Which is to say, if you don’t know why those closing montages at the end of Grey’s Anatomy and Lost are insipid shortcuts to genuine emotional interaction with a story, then you should have the humility to recuse yourself and say, “Maybe I’m the wrong person to teach students to make movies.”

This isn’t about amateurs and experts. That fight is over. The amateurs have won and I wouldn’t reverse that ruling if I could. But it’s extremely important to understand where teachers fit into the new creative structure, a structure which has seen the quantity of published media increase at the same pace as its median quality has declined.

We must act as bulwarks against that decline, not accelerants of it.

My Lesson Plan: The Door Lock

Michael Caratenuto:

Personally, I think that this particular image lacks opportunities for inquiry. Perhaps if it was presented with other kinds of door locks leading students to come up with and answer the question, “which is the most secure lock?” [emph. added]

This is exactly right. The latest WCYDWT? installment has provoked the usual litany of Really Interesting Bite-Sized Questions, the sort of prompts that will play great in the Applications & Extensions & Assorted Mindblowers section of your lesson plan but which, on their own, aren’t a lesson plan. Those questions don’t provoke the kind of iterated, increasingly difficult practice that students need for skill development.

Again, this image on its own is insufficient. With some creative modifications, however, it will carry you through permutations.

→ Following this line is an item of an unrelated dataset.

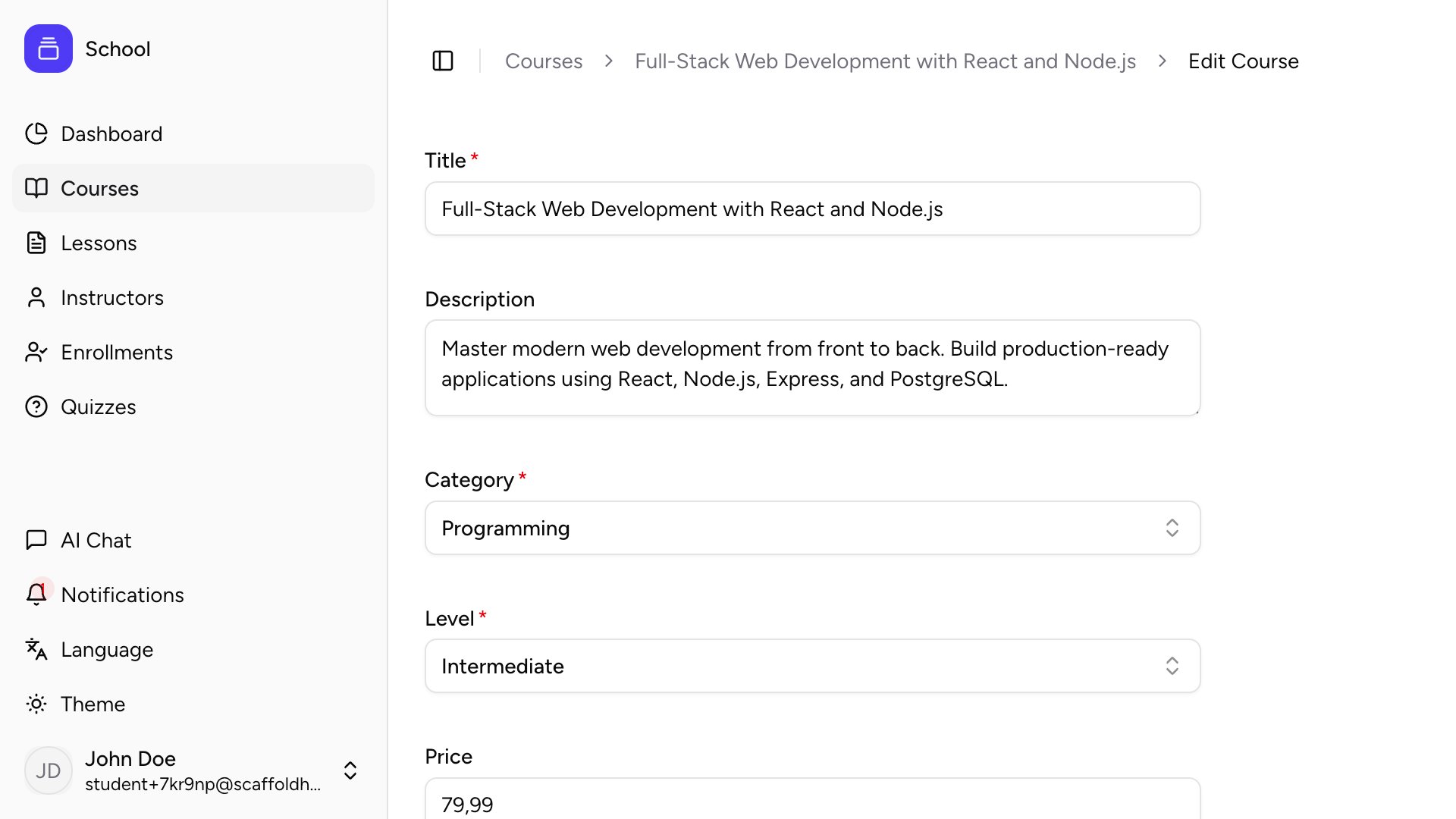The image size is (1456, 819).
Task: Click the Instructors person icon
Action: click(36, 297)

Here is that lesson plan in its broadest strokes.

Start with the image.

Tell them the code is 1 digit long. Tell them the code is 2 digits long. Tell them it’s as long you want it to be. I respected the rule of least power here, which meant that when I took this photo I tried to stay out of the way of your lesson planning. Have them write down all the possible codes for n=1, n=2, n=3, etc. The increasing obnoxiousness of the task will motivate a formula for the general case. That’s arrangements.

Tell them the lock is a 4-digit lock. Now turn on the blue light.

Ask them to list the possible codes. You can iterate this a bunch of times until they have discovered on their own this tool that mathematicians call a factorial.

Remind them it’s a 4-digit lock. Then put up this image. It will be confusing, but only for a second. Ask them to list every possible code.

Iterate this with two and three buttons until they have generalized permutations. Then maybe you iterate the entire thing with another keypad lock.

Then maybe you dip into the comments of the original WCYDWT? post and help yourself to some very-interesting follow-up questions. I recommend Alex’s.

Let me close by saying how shocked I am at how little all of this costs.

[Update: Bruce Schneier has a good follow-up on information leakage. Two photos.]

[Update II: due to the peculiarities of many car door locks punching in “123456” tests both “12345” and “23456.” Consequently, there is a number string 3129 digits long that will test every five-number comination.]